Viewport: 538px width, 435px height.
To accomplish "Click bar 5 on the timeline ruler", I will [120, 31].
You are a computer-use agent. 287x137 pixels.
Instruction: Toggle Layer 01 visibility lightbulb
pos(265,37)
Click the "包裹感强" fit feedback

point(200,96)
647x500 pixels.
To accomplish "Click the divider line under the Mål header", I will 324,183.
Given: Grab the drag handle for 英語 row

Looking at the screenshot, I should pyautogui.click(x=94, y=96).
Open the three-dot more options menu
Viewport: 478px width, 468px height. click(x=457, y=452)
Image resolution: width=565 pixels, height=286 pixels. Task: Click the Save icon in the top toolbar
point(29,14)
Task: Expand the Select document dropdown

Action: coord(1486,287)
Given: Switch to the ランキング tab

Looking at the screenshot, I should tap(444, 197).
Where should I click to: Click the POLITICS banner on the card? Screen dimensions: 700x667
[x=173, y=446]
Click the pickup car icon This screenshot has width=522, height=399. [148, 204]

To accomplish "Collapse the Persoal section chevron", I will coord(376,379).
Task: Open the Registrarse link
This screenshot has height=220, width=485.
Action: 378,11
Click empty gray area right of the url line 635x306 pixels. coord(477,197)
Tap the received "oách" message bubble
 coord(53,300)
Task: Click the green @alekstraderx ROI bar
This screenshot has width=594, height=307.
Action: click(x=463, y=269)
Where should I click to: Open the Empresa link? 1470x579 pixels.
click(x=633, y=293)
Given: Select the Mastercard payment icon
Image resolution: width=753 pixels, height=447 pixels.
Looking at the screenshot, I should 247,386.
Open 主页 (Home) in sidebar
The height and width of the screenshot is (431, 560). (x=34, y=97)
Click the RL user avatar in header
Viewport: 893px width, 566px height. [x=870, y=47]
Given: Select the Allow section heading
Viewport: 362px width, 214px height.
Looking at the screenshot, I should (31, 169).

☆ ☆ ☆ ☆ ☆ ☆ ☆

* ABOUT THIS EXERCISE: Lines with "section" in the records above: copy every one of them.

* YOUR SOLUTION:
To accomplish "Collapse the Persoal section chevron", I will coord(376,379).
Given: Select the Allow section heading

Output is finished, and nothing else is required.